NORFOLK, Va., Dec. 19 (UPI) -- A Norfolk, Va., city councilman blames restrictive aspects of the city's chicken ordinance for making Norfolk "the laughingstock of the chicken world."
Councilman Tommy Smigiel said there has not been a single application for a chicken license since the city passed an ordinance in September allowing the fowl to be kept in the city, the (Norfolk) Virginian-Pilot reported Thursday.
Smigiel blamed the lack of applications on the restrictive requirements of the law, which include a detailed property survey with drawings of the coop design, electrical power installed in the coops in compliance with building codes and a minimum size of 24 square feet, with 12 of those square feet dedicated to a ventilated indoor space with protection from weather.

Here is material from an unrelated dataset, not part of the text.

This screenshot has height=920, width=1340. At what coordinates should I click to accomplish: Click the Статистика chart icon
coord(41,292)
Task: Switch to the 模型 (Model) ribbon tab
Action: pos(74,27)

"We've kind of become the laughingstock of the chicken world on Facebook," Smigiel said Tuesday. "I don't think that it was this council's intention to not have any citizens be eligible for chickens."
Smigiel said the chicken ordinance is far more restrictive than those in neighboring communities.
"Some of that was through the guidance of the Health Department, who didn't really want this. I think that we really need to look at it," Smigiel said.
Mayor Paul Fraim asked Smigiel to list specific issues with the ordinance and bring them before the council for consideration.
"Just the notion that we'd be the laughingstock of the chicken world," Fraim said. "I thought we had a model ordinance."